**Provided text**
- - -
Monday, February 26, 2007

A Genome-wide Association Study to Find Genes Linked to Diabetes

I meant to get this post about an important new paper up 10 days ago, but illness intervened. The paper I discuss has now been published in the latest print issue of Nature.

Genome-wide association studies are hot right now, and Nature has recently published a large study that identifies new genes possibly linked to type II diabetes.

For those of you not familiar with such studies, here is a very brief, oversimplified account - for more in depth commentary on such studies, check out Nature's News and Views accompanying the article (subscription required).

The goal of genome-wide association studies is to find genes linked with a disease, in this case, diabetes. For diseases such as cystic fibrosis, which result from a catastrophic defect in a single gene, which have clear inheritance patterns, and few environmental factors involved, it's relatively straightforward to identify the gene and even understand how the defective gene results in the disease. But most common diseases that afflict industrialized societies, especially the US, such as heart disease and diabetes, are extremely complex. They result from the interplay of multiple environmental and genetic factors. A major goal of biomedical research is to identify these factors and to understand how they contribute to the development of the disease.

So how do you find the genes involved in something like diabetes? Ideally, you would get a study population of thousands of people, and compare the genomes of those who have diabetes with the genomes of those who don't have it. Variants of genes that tend to be found among diabetics, but not healthy subjects, would then be candidate diabetes genes. Unfortunately, we cannot (yet) sequence the complete genomes of thousands of people with the limited time and money available. And in fact, I'm exaggerating when I say that sequencing entire genomes would be ideal - the vast majority of our genome does not vary among individuals, so we really only want to look at those sequences where we vary. Major efforts have gone into looking at where human DNA varies among individuals (check this out), so we have some idea of where to check our genomes for differences.

We also have new technologies that make it feasible to compare the genomes of thousands of people without completely sequencing each genome. We can use microarrays to probe hundreds of thousands of places in the genome where there are known differences among people (see here; also look at this PDF for an into to a non-array technology). In most genome-wide association studies, the differences that researchers look for are SNPs (single nucleotide polymorphisms) - single 'letters' or bases of DNA that vary among people. At each SNP it is possible to find up to four different variants (either an A, T, C, or G, although at many of these points, only one or two of these variants will actually exist in among humans). In the study published in Nature, the researchers looked for SNPs that tend to show up among diabetics.
- - -
**Excerpted records**
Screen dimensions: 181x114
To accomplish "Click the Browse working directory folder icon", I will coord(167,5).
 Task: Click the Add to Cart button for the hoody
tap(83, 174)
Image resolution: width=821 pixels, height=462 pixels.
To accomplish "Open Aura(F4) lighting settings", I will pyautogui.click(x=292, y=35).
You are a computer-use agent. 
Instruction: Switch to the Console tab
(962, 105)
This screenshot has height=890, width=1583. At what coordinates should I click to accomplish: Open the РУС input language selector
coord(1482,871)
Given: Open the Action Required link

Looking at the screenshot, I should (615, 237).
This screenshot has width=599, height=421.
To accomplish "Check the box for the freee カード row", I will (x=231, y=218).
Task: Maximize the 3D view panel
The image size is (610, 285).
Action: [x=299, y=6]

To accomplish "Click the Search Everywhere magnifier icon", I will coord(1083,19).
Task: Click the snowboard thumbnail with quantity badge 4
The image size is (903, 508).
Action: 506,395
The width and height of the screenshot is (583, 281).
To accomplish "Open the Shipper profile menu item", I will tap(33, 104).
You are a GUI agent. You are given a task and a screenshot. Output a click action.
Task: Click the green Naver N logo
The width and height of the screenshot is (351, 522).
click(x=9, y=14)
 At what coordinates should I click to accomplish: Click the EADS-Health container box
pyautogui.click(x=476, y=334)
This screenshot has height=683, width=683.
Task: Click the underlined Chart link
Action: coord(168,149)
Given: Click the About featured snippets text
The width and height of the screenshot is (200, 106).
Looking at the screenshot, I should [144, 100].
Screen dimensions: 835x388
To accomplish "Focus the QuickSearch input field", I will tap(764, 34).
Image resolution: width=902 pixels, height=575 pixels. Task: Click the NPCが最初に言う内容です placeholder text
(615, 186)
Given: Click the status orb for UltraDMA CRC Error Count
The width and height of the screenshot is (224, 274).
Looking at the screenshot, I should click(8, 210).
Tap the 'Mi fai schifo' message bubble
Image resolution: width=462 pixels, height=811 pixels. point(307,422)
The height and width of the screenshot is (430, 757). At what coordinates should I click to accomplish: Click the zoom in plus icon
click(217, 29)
- - -
**Your task**
Continue the post on the genome-wide association study of diabetes from its last sentence. The records have no connection to the text about the genome-wide diabetes study.

**Answer to the problem**
The authors of this paper, working in Canada, France, and the UK, used blood samples from 1,363 people about evenly divided between type II diabetics and non-diabetics. They determined the identity of the DNA base for 400,000 SNPs in each subject - in more technical terms, they genotyped 400,000 SNPs in their subjects. To give you an idea of how much of the genome this covers, that's about 1 SNP for every 7,500 bases in the 3 billion base genome, which is reasonably good coverage. These SNPs however are not evenly spaced over the whole genome, so you don't literally have a SNP every 7,500 bases - it is thus important to select the right set of SNPs, a complicated issue which we won't get into here.

This first screen identified about 60 SNPs possibly associated with diabetes, but to rigorously test that association the authors looked at the SNPs in a much larger study population. Since in this second stage they were now only checking a small number of SNPs, it was feasible to genotype a much larger group of people. As opposed to 1,363 people, they genotyped 5,511, divided about evenly between diabetics and non-diabetics. Ultimately they were able to check 57 SNPs, and found eight SNPs that fell within five regions, or loci, of the genome. One of these five loci contains a gene previously found to be linked with diabetes; this gene, TCF7L2, codes for a transcription factor. The other four loci also contained plausible candidate genes.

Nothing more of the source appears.